Das ganze Jahr wäre Zeit dafür gewesen; im Juli etwa - wo es so heiß war, dass Finanzminister Pröll ernsthaft über eine Neubewertung der Grundsteuer-Einheitswerte für Bauern reden wollte. Aber nein, ausgerechnet jetzt, wo es richtig kalt wird, sollen wir wieder über die Klimaerwärmung diskutieren. Eine Zumutung!

Wenigstens ist Weihnachten nicht mehr weit. Das wissen wir deshalb, weil uns die Presse-Engel diverser Christbaum-NGOs schon seit Wochen mit Breaking News versorgen. Und so können wir stolz weitergeben, dass ein späterer Christbaum während des Wachsens 70 bis 105 Tonnen Sauerstoff produziert.

Im Gegenzug speichert er jede Menge CO2. Soviel ist unbestritten. Über die richtige Bilanzierung dieses Speichervermögens werden kommende Woche in Cancún allerdings wieder die Klingen gekreuzt. Österreich hat bisher die freiwillige Teilnahme an Artikel 3.4 des Kyoto-Protokolls abgelehnt, der vorsieht, jede Entnahme von Holz als Emission zu werten. Wald ist nämlich in Wahrheit CO2-neutral, weiß man in Österreich: Der gespeicherte Kohlenstoff kommt irgendwann - selbst wenn es eine halbe Ewigkeit dauern sollte! - wieder heraus.

Bis es so weit ist, ist Holz aber "genial", wie wir aus der Werbung wissen. Konkret werden der Luft für ein Kilo Holz 1,44 Kilogramm CO2 entnommen. Bei der Fichte aus dem sicher recht schönen oberösterreichischen Dorf Afiesl, die seit 13. November den Wiener Rathausplatz ziert, sind es genau 8.784 Kilogramm.

Fast neun Tonnen CO2 also, die - und jetzt kommt's! - völlig ungehindert und vorbei an allen Emissionszertifizierern dieser Erde aus der sicher recht fidelen oberösterreichischen Kleinstadt entfernt werden konnten.
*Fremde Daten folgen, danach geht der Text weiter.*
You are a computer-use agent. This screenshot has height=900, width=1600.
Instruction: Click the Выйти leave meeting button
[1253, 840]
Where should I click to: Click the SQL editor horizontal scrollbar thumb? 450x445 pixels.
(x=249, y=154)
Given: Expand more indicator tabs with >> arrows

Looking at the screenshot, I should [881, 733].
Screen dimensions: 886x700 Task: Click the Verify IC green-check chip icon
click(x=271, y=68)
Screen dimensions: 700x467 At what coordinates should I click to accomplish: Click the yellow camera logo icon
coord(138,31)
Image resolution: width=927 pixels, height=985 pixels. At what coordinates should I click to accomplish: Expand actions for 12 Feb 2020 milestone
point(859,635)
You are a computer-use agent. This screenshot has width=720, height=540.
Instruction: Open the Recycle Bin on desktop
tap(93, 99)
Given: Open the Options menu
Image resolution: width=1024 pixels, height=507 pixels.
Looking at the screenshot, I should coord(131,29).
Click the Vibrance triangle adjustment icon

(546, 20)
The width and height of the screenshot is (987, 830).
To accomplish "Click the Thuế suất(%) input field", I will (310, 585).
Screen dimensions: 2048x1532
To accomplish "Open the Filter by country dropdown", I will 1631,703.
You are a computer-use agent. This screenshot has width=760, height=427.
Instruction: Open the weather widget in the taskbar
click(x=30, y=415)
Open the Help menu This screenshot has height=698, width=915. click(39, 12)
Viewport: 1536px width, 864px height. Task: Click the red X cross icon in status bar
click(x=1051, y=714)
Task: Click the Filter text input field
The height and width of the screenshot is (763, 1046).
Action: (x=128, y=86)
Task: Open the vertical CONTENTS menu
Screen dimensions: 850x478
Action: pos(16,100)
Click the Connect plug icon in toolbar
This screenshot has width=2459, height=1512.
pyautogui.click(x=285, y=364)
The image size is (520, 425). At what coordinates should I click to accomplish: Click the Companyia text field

Falls das Holz der Fichte - und das ist zwar physisch schon, gedanklich aber gar nicht so weit hergeholt - von einem naiven Wiener verbrannt wird, macht er seinen ökologischen Fußabdruck zum Plattfuß einer Öko-Sau! Man wird also sehr genau beobachten müssen, was mit der Umweltbombe aus der schmutzigen Mühlviertel-Metropole nach dem Heiligen Abend passiert.

In diesem Zusammenhang sei aber noch auf einen Umstand aufmerksam gemacht, der ohnehin sämtliche CO2-Emissions-Studien sehr bald zum billigen Geschenkspapier downgraden könnte: der Trend zum Zweitbaum. Der greift nämlich schneller um sich als ein beherzter Christbaumbrand aufs Wohnzimmer. Vier Prozent der Österreicher leisten sich schon einen, oft schon zu Adventbeginn, sehr oft im Freien aufgestellt. "Viele Menschen möchten einfach schon vor dem Heiligen Abend weihnachtliches Flair zu Hause haben", heißt es dazu in einer Aussendung, die uns vor wenigen Monaten erreichte. Erfahrene Landbewohner schätzen die Dinger natürlich, weil sie ihnen schon ab Allerheiligen, wenn es winterzeitbedingt abends zu plötzlicher Dunkelheit kommt, signalisieren: Es sind noch zwei Monate, bis die verdammte finstere Kälte in drei Monaten vorbei ist!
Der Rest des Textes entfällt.